As Tennyson might have written, if he lived in 2013 and wasn’t a very good poet, “in the spring, and summer, and fall and winter, one’s fancy turns to thoughts of automobiles.”
There’s a lot to be said, in other words, for the romance of the open road.
And for as long as there have been cars, there have been men and women who have felt the need to alter, improve, manipulate—in short, to trick out their vehicles with accouterments and ornamentation that the manufacturer did not feel compelled to include in even its most crazily deluxe models. For some, these additional touches might be spinning hubcaps. For others, it might be furry dice hanging from the rear-view mirror, or animal-print upholstery, or flames painted on the hood.
For the braver among us, it’s a hydraulic system that helps a chopped ’65 Impala hop around like garlic in a hot skillet. But whatever the augmentation, the aim is always the same: to personalize a ride. To make it stand out. To make it one’s own.
And then there was Louie Mattar, who turned his 1947 Cadillac into a how-to guide for four-wheeled DIYers everywhere. As LIFE told its readers in a March 1952 article, “A Car That has Everything,” Mattar was “a San Diego garage owner with a big imagination.”
When he bought a brand new Cadillac four years ago, the extra equipment his dealer offered was not enough and Mattar started to add a weird assortment of things that other motorists can only dream of.

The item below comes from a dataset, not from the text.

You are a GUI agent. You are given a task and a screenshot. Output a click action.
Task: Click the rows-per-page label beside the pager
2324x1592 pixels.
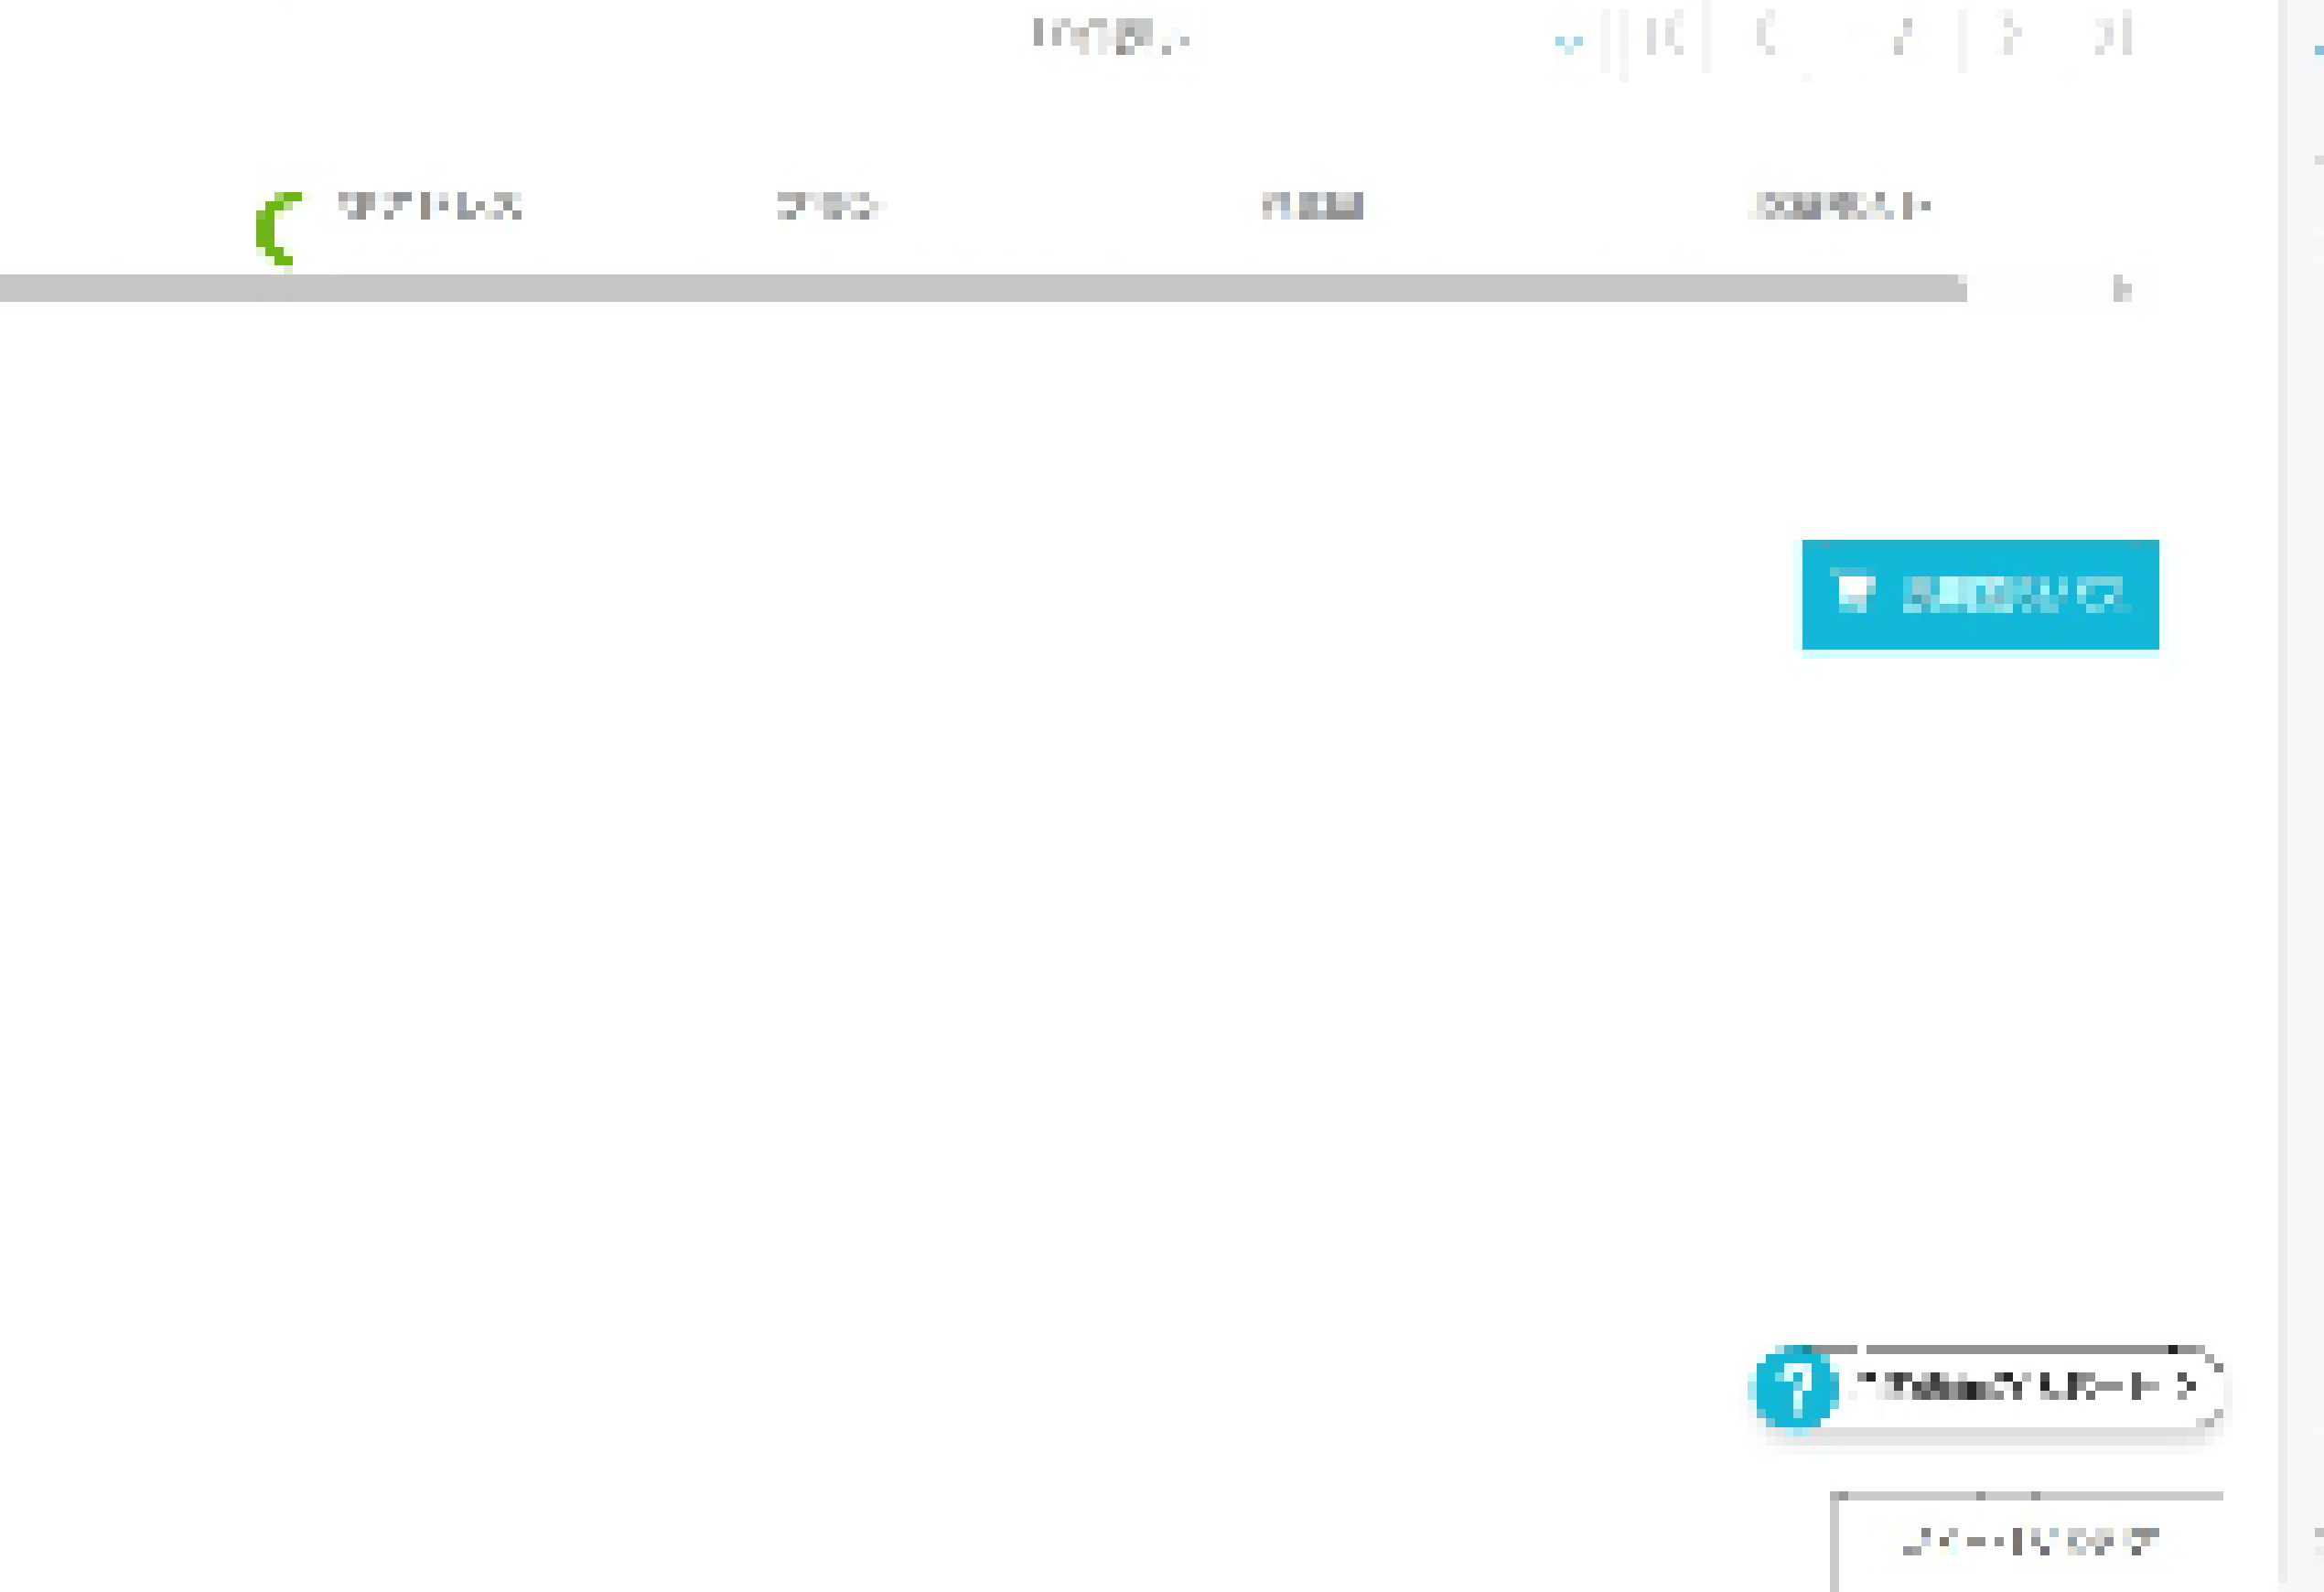pyautogui.click(x=1111, y=36)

Doing most of the work himself, he put in a shower, coiling the pipes from his 50-gallon water tanks around the exhaust manifold for the hot water. A pumping system was crammed under the hood. Next to the taillight went a drinking fountain and under the dashboard a tape recorder and a bar with spigots for whisky, water and soda. In the back seat he put a washing machine, a stove and even included a kitchen sink. All this took four years to do and cost Mattar better than $14,000.
To the average motorist most of Mattar’s optional equipment may not seem a necessity for the family car. But Mattar does have one gadget that should appeal to any red-blooded American driver. Next to the driver is a microphone attached to a loudspeaker artfully concealed under the hood. Whenever he feels like it, Mattar can give helpful suggestions to reckless pedestrians or delivers commentaries on the driving habits of less well-equipped motorists.
One additional note: Later that year, in Sept. 1952, Mattar’s ultra-tricked-out Caddy set a world endurance non-stop record (since eclipsed) when three drivers, working in shifts, traveled round-trip from San Diego to New York and back—6,300 miles—in one week. It later traveled—virtually non-stop, due to Mattar’s innovations that allowed it to refuel while driving, etc.—from Anchorage, Alaska, to Mexico City. Today, Mattar’s wild ride is on display at the San Diego Automotive Museum in Balboa Park.